Spark Memory Management
Apache Spark, serving as a distributed data analytics framework, has been adopted widely in recent years to processing a huge amount of data. Spark takes the advantage of in-memory (RAM) computing, which speeds up data-processing by reducing I/O overhead. However, expensive and limited RAM space requests Spark users and developers to manage memory space deliberately. Therefore, we research on developing new mechanism for memory allocation to handle memory management without disturbing users.
SparkCache: Intermediate Data Caching Optimization for Multi-Stage and Parallel Big Data Frameworks - [IEEE CLOUD'18]
In the era of big data and cloud computing, large amounts of data are generated from user applications and need to be processed in the datacenter.
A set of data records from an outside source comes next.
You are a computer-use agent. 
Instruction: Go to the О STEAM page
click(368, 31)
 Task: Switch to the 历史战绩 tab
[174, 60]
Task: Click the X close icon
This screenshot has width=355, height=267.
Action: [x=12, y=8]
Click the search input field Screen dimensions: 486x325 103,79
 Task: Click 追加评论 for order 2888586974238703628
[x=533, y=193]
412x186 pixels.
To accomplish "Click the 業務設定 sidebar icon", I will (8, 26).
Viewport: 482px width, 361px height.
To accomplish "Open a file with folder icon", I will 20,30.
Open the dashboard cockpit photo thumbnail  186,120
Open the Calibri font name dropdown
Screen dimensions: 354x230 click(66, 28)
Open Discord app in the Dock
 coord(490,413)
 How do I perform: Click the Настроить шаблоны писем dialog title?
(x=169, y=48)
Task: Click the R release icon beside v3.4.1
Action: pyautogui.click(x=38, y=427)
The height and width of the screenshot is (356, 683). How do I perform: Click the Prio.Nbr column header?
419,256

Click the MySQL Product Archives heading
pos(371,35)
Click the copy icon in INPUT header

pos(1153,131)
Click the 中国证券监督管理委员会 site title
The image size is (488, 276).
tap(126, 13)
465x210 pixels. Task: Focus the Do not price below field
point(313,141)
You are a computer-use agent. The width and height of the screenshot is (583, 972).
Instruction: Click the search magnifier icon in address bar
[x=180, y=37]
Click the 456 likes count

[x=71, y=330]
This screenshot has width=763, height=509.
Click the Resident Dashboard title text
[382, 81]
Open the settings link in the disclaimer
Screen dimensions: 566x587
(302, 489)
Data-parallel computing frameworks, such as Apache Spark, are widely used to perform such data processing at scale. Specifically, Spark leverages distributed memory to cache the intermediate results, represented as Resilient Distributed Datasets (RDDs). This gives Spark an advantage over other parallel frameworks for implementations of iterative machine learning and data mining algorithms, by avoiding repeated computation or hard disk accesses to retrieve RDDs. By default, caching decisions are left at the programmer’s discretion, and the LRU policy is used for evicting RDDs when the cache is full. However, when the objective is to minimize total work, LRU is woefully inadequate, leading to arbitrarily suboptimal caching decisions. In this work, we design an algorithm for multi-stage big data processing platforms to adaptively determine and cache the most valuable intermediate datasets that can be reused in the future. Our solution automates the decision of which RDDs to cache: this amounts to identifying nodes in a direct acyclic graph (DAG) representing computations whose outputs should persist in the memory.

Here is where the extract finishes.